Monday

The Family Fang by Kevin Wilson


A good book, one of my favorites of 2011.

I didn’t give it a perfect rating, but only because I liked Wilson’s previous book, Tunneling to the Center of the Earth, so much that it’s a tough act to follow.

A lot of what came through again, however, is a lot of what made Tunneling so great. There’s a main course of dark sweetness in the characters, and oddity is a side dish.

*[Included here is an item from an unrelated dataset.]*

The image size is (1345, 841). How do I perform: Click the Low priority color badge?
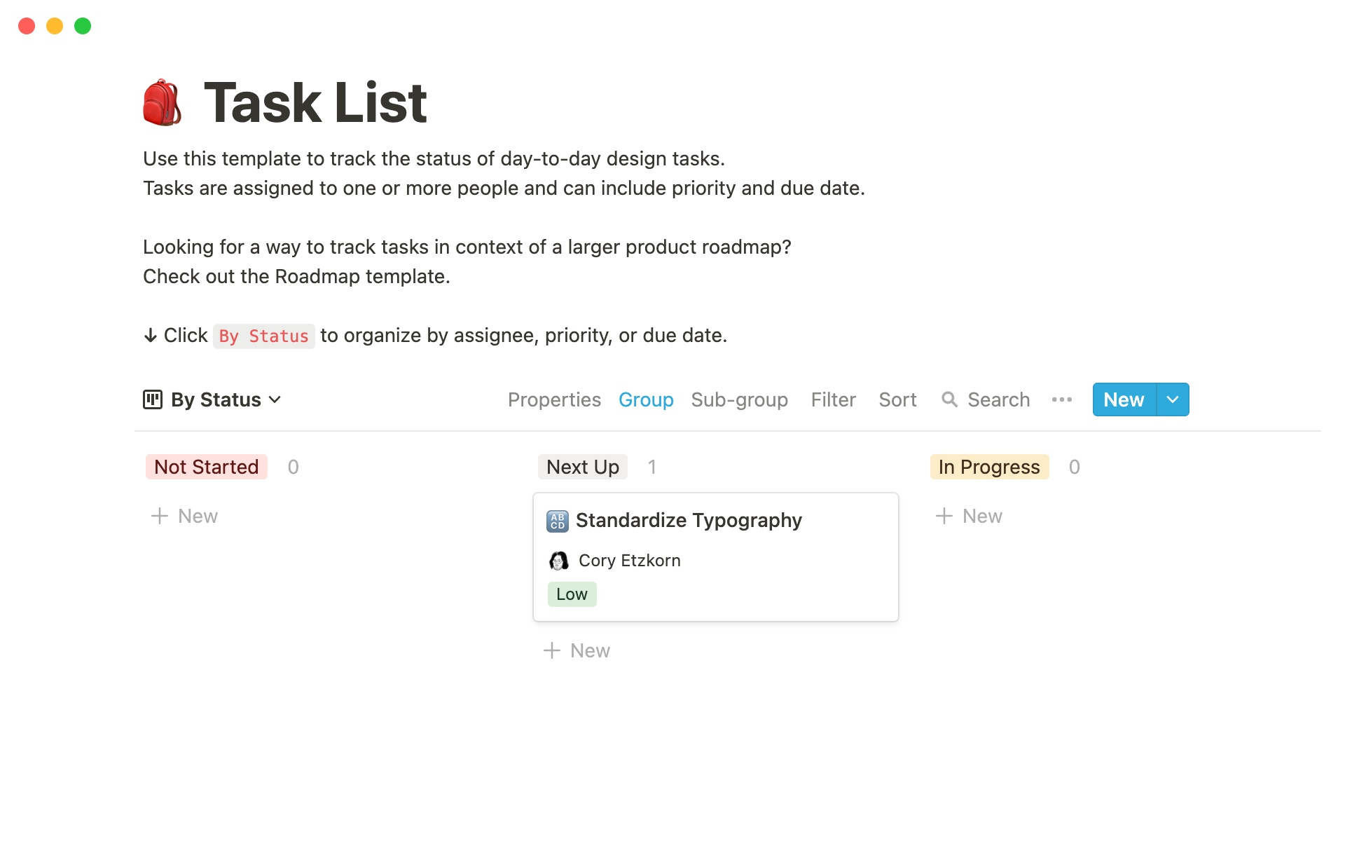coord(572,594)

The thing that really works for me about Wilson’s books is that he has a good handle on the bizarre, but he also has the good sense to use it sparingly, just enough that you don’t feel like a book is all about creating these insane situations. There are plenty of books out there that are all about the bizarre, and if a book is balls-out insane (see Satan Burger) I can deal. Then there are books that are bizarre, but in a more hip way that’s harder to understand. A lot of your beat generation falls into that category. That’s great for people who are into that, people who I would say are welcome to enjoy their Clove cigarettes, thin bicycles, and silly facial hair, and I will not encroach on their freedom to do so just so long as they don’t mind the fact that I can’t always stop my lips from forming a derisive sneer.

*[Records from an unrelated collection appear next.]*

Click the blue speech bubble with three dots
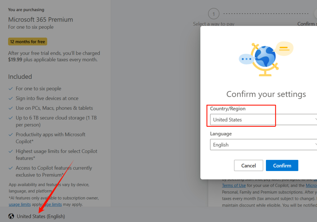This screenshot has height=222, width=317. point(246,58)
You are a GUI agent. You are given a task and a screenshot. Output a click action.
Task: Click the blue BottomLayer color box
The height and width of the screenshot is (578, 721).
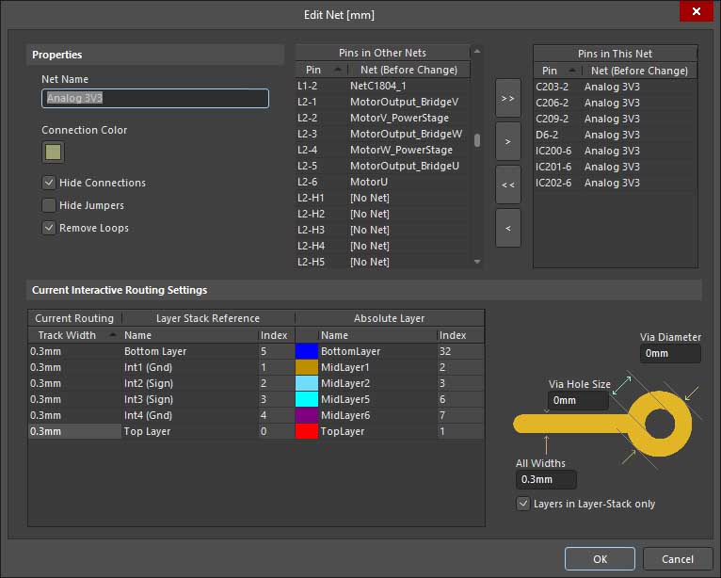[306, 351]
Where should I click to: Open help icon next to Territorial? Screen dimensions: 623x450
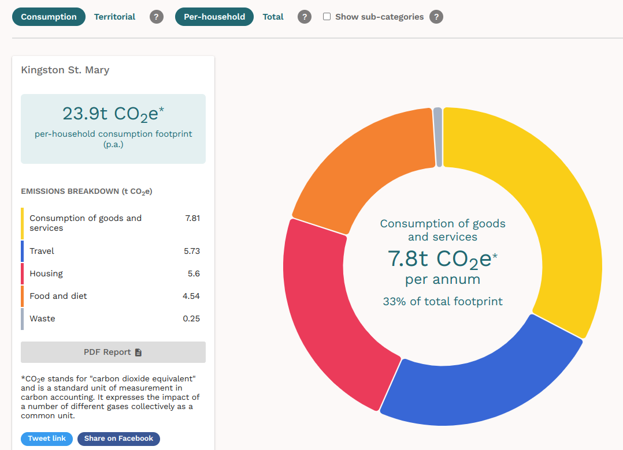156,17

Kevin Wilson is a really talented writer because he can incorporate the bizarre, but it never feels like that’s the focal point of the story. The characters are engaged in these offbeat scenarios, but you get the feeling that the characters themselves are not super comfortable with the level of strangeness either. The characters feel so real, and you get to see a real-seeming person go through something very strange, which is the appeal of something strange in the first place, in my opinion. Using an example from one of his stories, reading about a fairly ordinary man whose parents spontaneously combusted is interesting and engaging. Spellbinding, to use movie critic terms. But if the book were about a Cyclops whose parents exploded and his only fried was a lady with three eyes, the strangeness becomes mundane, and then the story has no life.

To put it more concisely, he uses the appeal of the strange just enough to make the work interesting, but not so much that the strange becomes the norm, thereby diluting its power. It makes for good, literary fiction that can be enjoyed on a level of being just plain fun at the same time.

I love it, and I’ll be first in line for whatever he comes out with next.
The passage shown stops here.